Your instructions
Reproduce the top of the data verbatim, through and including the line that contains "विशेष लेख (355, 243)".

Data items
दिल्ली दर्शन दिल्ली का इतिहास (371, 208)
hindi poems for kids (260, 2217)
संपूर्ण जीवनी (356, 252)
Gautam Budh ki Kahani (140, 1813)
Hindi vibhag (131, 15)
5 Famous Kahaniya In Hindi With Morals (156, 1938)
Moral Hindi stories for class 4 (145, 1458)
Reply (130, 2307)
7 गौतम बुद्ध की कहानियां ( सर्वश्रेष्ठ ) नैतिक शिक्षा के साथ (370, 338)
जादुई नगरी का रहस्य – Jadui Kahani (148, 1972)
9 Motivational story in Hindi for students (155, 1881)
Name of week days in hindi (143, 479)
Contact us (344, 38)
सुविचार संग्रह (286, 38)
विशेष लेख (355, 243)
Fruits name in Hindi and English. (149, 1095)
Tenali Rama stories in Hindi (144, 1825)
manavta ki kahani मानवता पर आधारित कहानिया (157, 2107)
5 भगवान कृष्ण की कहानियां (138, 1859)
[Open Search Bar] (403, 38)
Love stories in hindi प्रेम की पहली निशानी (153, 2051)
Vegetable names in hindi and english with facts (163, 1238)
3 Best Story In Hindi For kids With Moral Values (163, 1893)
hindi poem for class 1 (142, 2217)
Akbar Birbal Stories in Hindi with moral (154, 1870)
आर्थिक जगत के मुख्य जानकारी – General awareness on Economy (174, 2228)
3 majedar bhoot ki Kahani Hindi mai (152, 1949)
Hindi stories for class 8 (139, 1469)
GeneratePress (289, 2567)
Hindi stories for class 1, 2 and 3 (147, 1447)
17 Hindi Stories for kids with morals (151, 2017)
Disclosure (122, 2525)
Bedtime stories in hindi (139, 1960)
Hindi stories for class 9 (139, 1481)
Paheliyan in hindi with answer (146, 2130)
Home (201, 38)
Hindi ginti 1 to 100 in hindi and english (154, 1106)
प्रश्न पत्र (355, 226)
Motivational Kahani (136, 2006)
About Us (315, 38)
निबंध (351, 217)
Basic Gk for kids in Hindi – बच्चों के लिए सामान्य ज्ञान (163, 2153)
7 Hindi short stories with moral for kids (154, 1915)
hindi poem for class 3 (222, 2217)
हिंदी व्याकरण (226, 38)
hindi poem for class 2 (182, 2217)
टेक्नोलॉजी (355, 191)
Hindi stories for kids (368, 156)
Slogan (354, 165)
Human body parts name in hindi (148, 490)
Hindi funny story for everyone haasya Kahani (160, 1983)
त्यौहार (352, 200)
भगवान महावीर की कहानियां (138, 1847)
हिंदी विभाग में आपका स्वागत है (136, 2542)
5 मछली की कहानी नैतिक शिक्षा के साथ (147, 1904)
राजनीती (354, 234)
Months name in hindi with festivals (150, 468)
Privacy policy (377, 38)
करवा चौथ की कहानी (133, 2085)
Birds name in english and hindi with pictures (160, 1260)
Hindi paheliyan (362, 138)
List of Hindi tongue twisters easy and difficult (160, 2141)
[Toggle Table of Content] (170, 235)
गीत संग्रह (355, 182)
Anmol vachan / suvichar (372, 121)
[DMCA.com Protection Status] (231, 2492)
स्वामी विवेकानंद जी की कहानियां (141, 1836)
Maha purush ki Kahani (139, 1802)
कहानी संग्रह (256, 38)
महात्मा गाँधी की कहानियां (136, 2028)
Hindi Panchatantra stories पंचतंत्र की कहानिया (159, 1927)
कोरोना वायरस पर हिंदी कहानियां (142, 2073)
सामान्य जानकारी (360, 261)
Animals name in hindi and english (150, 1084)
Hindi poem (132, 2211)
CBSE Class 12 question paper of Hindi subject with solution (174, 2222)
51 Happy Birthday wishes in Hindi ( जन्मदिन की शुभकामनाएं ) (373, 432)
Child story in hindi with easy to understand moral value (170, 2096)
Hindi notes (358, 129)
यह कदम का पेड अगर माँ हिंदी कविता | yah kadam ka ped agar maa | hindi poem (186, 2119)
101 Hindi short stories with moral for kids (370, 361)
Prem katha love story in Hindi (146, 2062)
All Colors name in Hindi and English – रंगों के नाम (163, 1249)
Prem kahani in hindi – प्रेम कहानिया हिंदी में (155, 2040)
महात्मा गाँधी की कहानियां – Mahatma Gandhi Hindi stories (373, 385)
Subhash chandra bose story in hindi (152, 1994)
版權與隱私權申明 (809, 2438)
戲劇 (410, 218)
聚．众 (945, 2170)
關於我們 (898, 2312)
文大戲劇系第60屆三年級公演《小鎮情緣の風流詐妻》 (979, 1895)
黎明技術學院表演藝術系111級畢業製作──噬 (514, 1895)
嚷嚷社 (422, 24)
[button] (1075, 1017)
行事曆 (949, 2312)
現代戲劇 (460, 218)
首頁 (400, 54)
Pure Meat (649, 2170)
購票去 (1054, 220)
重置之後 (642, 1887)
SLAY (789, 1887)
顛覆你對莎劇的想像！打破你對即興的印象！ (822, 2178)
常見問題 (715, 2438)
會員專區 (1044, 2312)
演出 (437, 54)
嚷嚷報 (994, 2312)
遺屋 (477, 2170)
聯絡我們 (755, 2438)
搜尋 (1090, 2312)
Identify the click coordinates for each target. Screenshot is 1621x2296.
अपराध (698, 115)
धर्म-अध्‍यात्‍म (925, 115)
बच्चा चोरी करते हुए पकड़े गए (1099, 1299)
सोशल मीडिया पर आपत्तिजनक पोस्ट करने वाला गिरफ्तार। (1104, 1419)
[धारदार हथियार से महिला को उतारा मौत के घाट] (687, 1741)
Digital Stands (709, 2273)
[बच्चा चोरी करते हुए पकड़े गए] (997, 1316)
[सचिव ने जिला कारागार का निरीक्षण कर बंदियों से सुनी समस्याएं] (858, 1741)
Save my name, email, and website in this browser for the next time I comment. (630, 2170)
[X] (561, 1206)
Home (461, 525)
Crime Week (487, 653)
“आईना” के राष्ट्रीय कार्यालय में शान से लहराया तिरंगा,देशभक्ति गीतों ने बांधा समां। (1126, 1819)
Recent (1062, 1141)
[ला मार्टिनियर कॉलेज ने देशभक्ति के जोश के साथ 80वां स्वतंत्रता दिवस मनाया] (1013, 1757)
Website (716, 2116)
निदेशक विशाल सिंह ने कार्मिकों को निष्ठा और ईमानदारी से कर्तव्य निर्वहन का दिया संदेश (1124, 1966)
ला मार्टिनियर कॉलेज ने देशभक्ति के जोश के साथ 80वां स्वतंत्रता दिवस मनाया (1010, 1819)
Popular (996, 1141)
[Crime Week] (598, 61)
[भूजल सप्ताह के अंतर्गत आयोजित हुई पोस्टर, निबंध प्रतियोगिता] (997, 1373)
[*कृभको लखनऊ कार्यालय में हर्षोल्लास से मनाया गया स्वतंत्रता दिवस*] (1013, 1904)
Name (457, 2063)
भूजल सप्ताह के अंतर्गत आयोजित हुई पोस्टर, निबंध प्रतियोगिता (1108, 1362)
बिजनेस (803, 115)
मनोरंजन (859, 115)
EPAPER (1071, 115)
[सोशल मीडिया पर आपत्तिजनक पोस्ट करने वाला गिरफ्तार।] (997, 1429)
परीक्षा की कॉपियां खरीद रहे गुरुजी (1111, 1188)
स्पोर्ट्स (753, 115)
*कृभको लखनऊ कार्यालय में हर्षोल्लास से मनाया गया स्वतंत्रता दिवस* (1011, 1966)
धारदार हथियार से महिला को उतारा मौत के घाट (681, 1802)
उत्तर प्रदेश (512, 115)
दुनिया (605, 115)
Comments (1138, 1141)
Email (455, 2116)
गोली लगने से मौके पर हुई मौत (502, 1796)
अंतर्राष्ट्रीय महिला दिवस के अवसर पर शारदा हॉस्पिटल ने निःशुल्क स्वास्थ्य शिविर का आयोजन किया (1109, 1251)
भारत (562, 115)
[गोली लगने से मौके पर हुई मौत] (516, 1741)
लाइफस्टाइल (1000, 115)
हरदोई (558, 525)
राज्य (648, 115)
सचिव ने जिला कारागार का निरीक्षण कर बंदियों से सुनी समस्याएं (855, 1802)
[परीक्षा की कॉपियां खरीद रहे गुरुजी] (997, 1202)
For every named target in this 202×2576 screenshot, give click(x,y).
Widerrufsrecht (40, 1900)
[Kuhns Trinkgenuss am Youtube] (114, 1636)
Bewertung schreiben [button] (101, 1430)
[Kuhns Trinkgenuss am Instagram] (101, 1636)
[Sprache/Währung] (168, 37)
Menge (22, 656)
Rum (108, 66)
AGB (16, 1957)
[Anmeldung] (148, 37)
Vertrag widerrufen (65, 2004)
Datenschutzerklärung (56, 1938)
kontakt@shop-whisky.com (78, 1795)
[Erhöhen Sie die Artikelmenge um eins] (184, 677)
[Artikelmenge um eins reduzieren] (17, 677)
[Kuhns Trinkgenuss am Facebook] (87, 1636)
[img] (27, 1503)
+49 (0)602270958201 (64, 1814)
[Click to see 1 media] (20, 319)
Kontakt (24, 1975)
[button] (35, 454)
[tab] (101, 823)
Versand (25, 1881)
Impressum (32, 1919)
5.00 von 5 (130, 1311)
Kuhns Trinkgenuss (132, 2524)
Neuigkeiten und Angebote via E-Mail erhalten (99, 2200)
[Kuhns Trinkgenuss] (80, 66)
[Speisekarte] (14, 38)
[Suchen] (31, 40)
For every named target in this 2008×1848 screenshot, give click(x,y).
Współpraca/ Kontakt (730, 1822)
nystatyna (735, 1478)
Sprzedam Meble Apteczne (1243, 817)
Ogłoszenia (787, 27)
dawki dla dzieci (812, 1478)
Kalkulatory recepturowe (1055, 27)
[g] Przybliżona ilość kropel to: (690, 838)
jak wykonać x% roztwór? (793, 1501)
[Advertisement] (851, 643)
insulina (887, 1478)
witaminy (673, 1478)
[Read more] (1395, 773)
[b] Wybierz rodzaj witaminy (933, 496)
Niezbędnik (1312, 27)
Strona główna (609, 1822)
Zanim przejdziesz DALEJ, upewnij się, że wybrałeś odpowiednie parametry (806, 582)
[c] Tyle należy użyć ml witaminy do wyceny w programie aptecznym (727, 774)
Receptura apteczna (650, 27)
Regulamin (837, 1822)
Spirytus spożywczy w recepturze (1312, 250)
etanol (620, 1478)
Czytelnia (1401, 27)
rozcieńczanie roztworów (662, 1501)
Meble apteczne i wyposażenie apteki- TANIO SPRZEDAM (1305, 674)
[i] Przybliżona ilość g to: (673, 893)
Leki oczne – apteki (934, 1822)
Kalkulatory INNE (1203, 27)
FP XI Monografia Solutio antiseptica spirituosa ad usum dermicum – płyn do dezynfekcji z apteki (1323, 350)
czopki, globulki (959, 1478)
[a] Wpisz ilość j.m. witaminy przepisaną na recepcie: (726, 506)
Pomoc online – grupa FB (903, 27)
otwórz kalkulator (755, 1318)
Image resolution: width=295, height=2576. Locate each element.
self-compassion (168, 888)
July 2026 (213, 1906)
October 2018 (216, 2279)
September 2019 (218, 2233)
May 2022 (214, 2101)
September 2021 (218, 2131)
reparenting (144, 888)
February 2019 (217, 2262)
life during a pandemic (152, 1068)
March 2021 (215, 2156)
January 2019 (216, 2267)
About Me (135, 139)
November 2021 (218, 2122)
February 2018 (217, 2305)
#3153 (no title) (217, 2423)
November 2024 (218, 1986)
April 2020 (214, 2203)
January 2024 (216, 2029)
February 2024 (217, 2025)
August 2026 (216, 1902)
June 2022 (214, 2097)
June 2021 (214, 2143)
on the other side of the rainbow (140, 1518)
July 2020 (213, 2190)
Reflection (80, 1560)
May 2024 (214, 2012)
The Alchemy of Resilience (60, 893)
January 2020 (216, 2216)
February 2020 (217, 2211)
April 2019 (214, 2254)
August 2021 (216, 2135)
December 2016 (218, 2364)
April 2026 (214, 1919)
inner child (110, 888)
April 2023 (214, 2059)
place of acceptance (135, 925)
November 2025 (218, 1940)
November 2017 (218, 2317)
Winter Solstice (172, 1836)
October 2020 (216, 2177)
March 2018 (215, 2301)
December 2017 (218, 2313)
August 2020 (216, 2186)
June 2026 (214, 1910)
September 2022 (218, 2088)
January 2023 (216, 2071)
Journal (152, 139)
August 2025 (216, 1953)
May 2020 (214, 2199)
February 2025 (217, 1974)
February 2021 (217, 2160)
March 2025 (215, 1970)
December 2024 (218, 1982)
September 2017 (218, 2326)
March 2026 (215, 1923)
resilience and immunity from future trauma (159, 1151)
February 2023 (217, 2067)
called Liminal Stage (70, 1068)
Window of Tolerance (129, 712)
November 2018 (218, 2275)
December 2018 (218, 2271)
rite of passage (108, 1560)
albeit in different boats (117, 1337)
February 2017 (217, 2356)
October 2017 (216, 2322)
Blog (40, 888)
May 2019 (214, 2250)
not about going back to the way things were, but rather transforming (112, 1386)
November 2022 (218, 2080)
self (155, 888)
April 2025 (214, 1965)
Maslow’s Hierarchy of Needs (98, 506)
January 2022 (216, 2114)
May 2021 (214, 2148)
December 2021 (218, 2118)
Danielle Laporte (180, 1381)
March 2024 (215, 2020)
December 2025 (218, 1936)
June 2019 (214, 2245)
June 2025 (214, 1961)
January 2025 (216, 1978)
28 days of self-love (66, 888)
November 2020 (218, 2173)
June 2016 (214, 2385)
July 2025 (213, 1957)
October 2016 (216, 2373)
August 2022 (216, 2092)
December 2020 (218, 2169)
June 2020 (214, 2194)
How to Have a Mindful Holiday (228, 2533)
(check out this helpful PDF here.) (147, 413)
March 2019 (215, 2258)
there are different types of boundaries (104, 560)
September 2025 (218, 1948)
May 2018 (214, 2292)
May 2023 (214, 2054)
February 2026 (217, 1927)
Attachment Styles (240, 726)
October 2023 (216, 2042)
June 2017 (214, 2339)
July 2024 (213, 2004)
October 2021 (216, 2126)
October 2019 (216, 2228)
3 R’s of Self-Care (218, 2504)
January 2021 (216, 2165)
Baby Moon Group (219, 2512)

Expected output
दिल्ली दर्शन दिल्ली का इतिहास (371, 208)
hindi poems for kids (260, 2217)
संपूर्ण जीवनी (356, 252)
Gautam Budh ki Kahani (140, 1813)
Hindi vibhag (131, 15)
5 Famous Kahaniya In Hindi With Morals (156, 1938)
Moral Hindi stories for class 4 (145, 1458)
Reply (130, 2307)
7 गौतम बुद्ध की कहानियां ( सर्वश्रेष्ठ ) नैतिक शिक्षा के साथ (370, 338)
जादुई नगरी का रहस्य – Jadui Kahani (148, 1972)
9 Motivational story in Hindi for students (155, 1881)
Name of week days in hindi (143, 479)
Contact us (344, 38)
सुविचार संग्रह (286, 38)
विशेष लेख (355, 243)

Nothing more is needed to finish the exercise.